Joe Haseloff loved western novels, ate everything with green chili and loved to cook, Clovis Fire Department Lt. J.D. Hileman said of his friend and fellow firefighter.
Haseloff, a 49-year-old lifelong Farwell resident, was also a farmer and all-around outdoorsman who co-workers described as generous, mature caring and steady as a rock.
The bodies of Haseloff and his 17-year-old nephew Tyler Fontenot were recovered Monday from a Texas lake where they had gone for a weekend fishing trip. The two were reported missing Saturday.
“It’s at times like this people always try to say the best they can think about somebody else — that’s not hard to do with Joe,” Hileman said.
“With Joe Haseloff, you can’t say bad about him. If you never had the opportunity to visit with Joe Haseloff, I’m sorry. You missed out.”
Fire Chief Ray Westerman described a “somber” tone as news of the 12-year veteran paramedic and firefighter’s death was sinking in Tuesday.
“It certainly was unexpected,” he said. “We had been hoping for the best. When we heard the news yesterday, it had a profound effect on us that Joe’s no longer going to be here.”
Haseloff’s contributions were countless, Westerman said, his work ethic solid and his smile will be sorely missed around Clovis fire stations.
The number of lives Haseloff saved and the times he provided comfort in his years of service to the community are difficult to quantify, Westerman said.
“No doubt Joe had an impact on a lot of people in this community that will go unnoticed outside this department. They’re not going to know who he was and what he did but we do,” he said.
Lt. Montie Powell, Haseloff’s supervisor at Fire Station 4, said the firefighter will be sorely missed by the tight-knit group. “He just was always in a good mood, always smiling, friendly to everybody,” he said.
“He made it easy for me as a supervisor.
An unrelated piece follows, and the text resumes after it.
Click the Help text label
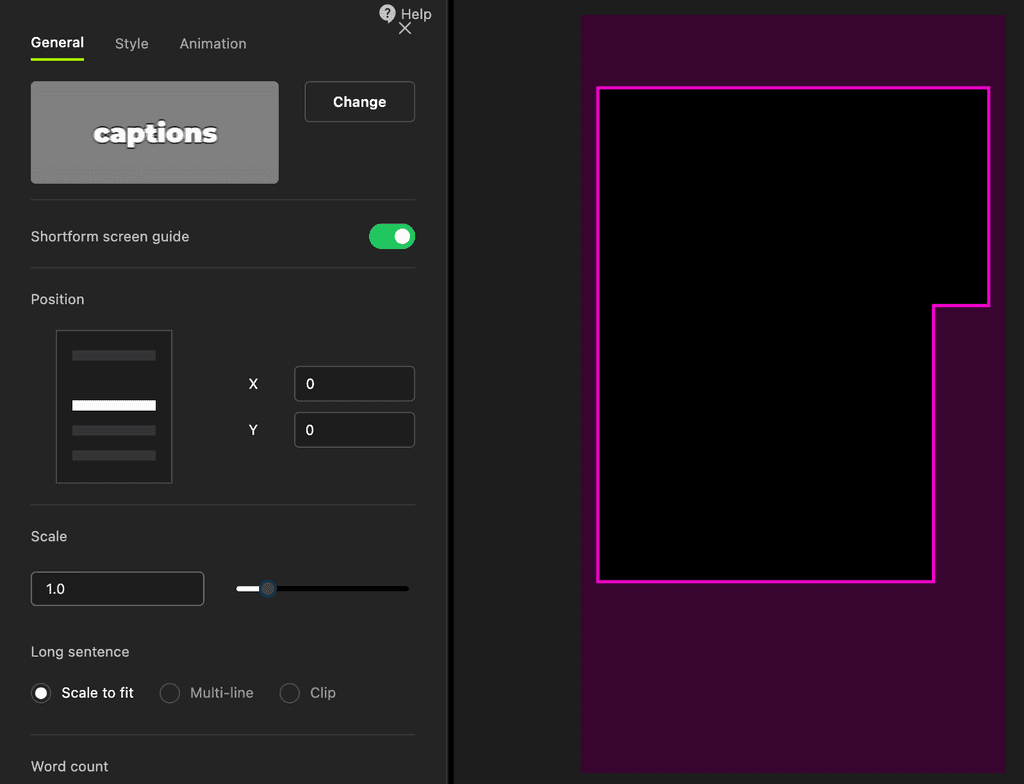 (x=414, y=14)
He just was very mature, always busy, always super easy to get along with.”
Hileman remembers the times they went to Haseloff’s land at the lake were he died, the way he would mentor younger firefighters, his unflappable, level-headed dedication on emergency calls, the way he’d read at least two hours before bed on duty nights — and then there was the food.
“Joe, he had a big smoker grill on a trailer. ... he would bring it down here and we would take him our turkeys and ham and he would smoke them for us so we could take them home to our families,” Westerman recalled.
And in the summer and fall, Haseloff would treat his coworkers to fresh produce from his garden, Powell said.
Then there was his cooking. “He liked to cook and we liked for him to cook,” Powell said.
Hileman said Haseloff included him in the annual family tradition of making German sausage and always ended up being the cook at whatever station he went to. At every meal, Haseloff would repeat a saying he attributed to his father.
“Whenever we’d sit down, he’d always cooked extra because he’d say, ‘you don’t know who’s going to show up for supper,’” Hileman said.
“It was a good thing we got rotated (through stations) ‘cause if I’d stayed with him, I’d be as big as a barn.”
Hileman said at the request of Haseloff’s family, firefighter honors are being arranged for presentation at the funeral services.